The republican president is not my America. My America is open and diverse and welcoming. My America celebrates its freedom rather than squashes it. My America lifts others up, not puts them down.  My America doesn’t make me feel ashamed.

Independence Day has long been my favorite holiday. There’s no pressure and stress of Christmas or overwhelming meal planning and entertaining of Thanksgiving. Independence Day is to celebrate how lucky I am to be an American. Despite the last few months, and even years, of a political downward spiral, I find myriad reasons to celebrate my country.

I’m Indian by birth, and that heritage will always make me beam. I became a US citizen through derivative citizenship before I turned 18. I remember the years of carrying my green card tucked into my Indian passport. I’ve spent 47 years in the United States, and this is the only home I know. I recall my parents becoming naturalized citizens. It’s not something one does lightly, and the process is cumbersome. I wonder how many natural born Americans would pass the citizenship test. Each year we watch the naturalization ceremony on the grounds of the North Carolina state Capitol. It’s an awfully touching ceremony. I especially love when they annouce the countries represented among the new cadre of US citizens. I weep every single time, tears streaming from underneath my dark glasses. While it’s a privilege to become an American citizen, it’s still an emotional decision to renouce your country.
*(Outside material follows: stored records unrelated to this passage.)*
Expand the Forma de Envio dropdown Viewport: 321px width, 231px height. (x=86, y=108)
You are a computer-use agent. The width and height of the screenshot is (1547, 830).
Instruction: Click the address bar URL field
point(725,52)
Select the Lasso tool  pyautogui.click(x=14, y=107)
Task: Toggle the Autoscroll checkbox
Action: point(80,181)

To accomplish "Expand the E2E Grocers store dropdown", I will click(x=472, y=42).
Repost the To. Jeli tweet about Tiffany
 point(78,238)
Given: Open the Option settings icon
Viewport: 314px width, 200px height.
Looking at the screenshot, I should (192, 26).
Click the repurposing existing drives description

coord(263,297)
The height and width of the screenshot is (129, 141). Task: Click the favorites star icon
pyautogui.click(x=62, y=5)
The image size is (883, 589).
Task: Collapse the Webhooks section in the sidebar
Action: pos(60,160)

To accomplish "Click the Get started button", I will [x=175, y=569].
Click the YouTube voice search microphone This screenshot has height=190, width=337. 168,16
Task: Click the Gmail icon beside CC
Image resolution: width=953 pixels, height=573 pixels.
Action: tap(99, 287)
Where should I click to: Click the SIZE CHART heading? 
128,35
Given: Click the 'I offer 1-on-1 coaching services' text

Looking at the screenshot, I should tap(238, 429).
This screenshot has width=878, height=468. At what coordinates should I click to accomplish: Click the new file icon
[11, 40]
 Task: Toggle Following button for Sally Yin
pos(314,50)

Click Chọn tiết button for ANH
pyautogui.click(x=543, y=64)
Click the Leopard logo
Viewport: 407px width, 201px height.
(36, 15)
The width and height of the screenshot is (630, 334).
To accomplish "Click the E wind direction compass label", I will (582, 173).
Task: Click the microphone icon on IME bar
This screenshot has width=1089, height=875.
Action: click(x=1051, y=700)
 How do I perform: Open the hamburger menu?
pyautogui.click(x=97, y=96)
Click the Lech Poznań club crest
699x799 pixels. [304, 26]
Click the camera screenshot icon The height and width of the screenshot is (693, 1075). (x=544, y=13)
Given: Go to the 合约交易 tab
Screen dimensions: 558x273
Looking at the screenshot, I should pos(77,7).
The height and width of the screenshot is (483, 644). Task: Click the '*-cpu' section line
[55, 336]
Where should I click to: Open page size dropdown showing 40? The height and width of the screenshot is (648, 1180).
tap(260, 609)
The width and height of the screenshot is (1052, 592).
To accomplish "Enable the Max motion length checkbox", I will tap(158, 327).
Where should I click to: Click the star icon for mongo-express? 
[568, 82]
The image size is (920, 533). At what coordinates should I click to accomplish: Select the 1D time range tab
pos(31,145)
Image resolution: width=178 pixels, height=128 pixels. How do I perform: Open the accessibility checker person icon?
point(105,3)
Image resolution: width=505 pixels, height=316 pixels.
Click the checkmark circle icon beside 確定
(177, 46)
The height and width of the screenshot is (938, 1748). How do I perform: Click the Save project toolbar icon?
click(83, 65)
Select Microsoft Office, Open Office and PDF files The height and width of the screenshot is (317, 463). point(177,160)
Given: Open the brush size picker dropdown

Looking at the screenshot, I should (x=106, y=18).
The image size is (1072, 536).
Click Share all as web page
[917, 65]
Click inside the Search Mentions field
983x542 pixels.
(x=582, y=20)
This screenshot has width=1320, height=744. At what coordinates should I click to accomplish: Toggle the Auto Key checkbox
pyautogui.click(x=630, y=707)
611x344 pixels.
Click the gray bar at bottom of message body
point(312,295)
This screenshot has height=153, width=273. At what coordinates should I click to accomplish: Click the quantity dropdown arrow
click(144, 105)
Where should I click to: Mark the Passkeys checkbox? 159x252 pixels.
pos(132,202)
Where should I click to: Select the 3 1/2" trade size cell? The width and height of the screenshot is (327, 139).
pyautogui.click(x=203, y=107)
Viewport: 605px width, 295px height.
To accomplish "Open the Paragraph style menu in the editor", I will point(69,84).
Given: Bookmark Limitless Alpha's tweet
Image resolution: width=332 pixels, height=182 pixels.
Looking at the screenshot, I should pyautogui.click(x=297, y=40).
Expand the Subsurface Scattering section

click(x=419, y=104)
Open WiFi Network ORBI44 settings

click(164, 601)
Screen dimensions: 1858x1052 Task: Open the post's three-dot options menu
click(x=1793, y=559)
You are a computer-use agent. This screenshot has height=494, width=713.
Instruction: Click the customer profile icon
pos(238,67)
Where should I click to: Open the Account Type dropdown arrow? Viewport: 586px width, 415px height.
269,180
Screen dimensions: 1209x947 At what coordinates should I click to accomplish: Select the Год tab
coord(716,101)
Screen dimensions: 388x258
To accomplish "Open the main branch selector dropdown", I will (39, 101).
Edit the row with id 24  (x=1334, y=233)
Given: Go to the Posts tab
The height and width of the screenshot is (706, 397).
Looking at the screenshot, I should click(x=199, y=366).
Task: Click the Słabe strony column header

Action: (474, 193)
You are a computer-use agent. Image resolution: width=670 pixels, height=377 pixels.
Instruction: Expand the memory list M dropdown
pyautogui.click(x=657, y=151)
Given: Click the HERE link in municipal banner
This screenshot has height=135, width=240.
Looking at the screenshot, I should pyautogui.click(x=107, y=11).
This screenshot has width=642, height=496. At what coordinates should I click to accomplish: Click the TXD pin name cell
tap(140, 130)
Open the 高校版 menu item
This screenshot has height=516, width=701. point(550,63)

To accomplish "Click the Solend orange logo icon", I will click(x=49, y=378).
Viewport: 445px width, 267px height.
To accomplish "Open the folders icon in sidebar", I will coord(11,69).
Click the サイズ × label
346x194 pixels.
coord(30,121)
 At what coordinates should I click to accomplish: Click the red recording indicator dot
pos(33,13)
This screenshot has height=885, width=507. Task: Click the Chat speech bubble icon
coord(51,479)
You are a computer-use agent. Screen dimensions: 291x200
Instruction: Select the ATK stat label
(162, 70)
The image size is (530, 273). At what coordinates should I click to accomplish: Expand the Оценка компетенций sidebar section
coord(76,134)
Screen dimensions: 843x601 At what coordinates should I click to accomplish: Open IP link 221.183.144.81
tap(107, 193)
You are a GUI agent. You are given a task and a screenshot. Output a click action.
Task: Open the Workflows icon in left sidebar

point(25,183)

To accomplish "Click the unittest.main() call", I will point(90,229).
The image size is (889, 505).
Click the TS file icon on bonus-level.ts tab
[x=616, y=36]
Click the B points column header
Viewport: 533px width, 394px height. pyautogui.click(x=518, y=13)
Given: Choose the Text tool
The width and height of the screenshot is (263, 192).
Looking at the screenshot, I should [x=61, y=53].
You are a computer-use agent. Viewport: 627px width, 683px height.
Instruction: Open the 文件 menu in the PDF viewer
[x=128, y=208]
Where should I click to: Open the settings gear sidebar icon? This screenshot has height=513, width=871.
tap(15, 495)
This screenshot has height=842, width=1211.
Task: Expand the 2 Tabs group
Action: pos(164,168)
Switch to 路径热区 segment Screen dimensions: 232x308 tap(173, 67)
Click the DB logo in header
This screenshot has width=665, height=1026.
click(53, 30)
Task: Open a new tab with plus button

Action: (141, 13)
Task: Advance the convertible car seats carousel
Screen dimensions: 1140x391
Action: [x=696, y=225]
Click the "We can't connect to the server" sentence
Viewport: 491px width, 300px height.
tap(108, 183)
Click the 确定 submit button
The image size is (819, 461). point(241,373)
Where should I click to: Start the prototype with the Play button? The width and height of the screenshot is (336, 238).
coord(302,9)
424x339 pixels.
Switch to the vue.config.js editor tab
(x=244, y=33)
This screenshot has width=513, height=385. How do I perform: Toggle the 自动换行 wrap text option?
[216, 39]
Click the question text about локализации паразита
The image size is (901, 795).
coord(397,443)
I know it’s not something my mother and father did lightly, and I can only imagine the bittersweet emotions that swirled inside them when they took the proverbial leap.

I have lived and traveled all over the world. Everywhere I’ve been I have met people who are eager to visit the United States or regale me with stories of their own travel here. Foreigners have helped me see the beauty in what I often take for granted. But here’s the thing, I don’t take my citizenship for granted. It’s something I cherish, perhaps even more so than the people who were born American. I have an understanding of what my life might have been had I not immigrated to America when I was just a wee child. I acknowledge and value what this has afforded me. The current state of affairs does not diminish that.

My son asked me if Independence Day is still my favorite holiday since I’ve been less than complimentary to our current administration. I told him that my resolve is still strong and that what I value most about my country is my freedom to question my government and speak out without retribution. It is a freedom I don’t take lightly. I have the right to voice my concerns, visit my legislators, learn from a free press, and vote. I have never missed an election. Election Day just might be my second favorite holiday (yes, I do regard it a holiday).

I am an outspoken progressive woman and a patriot, a flag waving liberal, and I’m not alone. The right has hijacked patriotism and flag flying, but I am here waving the stars and stripes proudly and ecstatically. I can’t tell you how I glow when I pull up to my house and see the red, white, and blue bunting draped across the balcony and little flags tucked into each flower pot. My July 4th Spotify playlist is ready for our annual celebration. I openly cry when I hear traditional patriotic songs. Even Lee Greenwood’s “God Bless the USA.” What makes America great is its myriad hues and symphony of lilting accents. Each one of us contributes to our national narrative, each voice unique and important. And let us not take this for granted.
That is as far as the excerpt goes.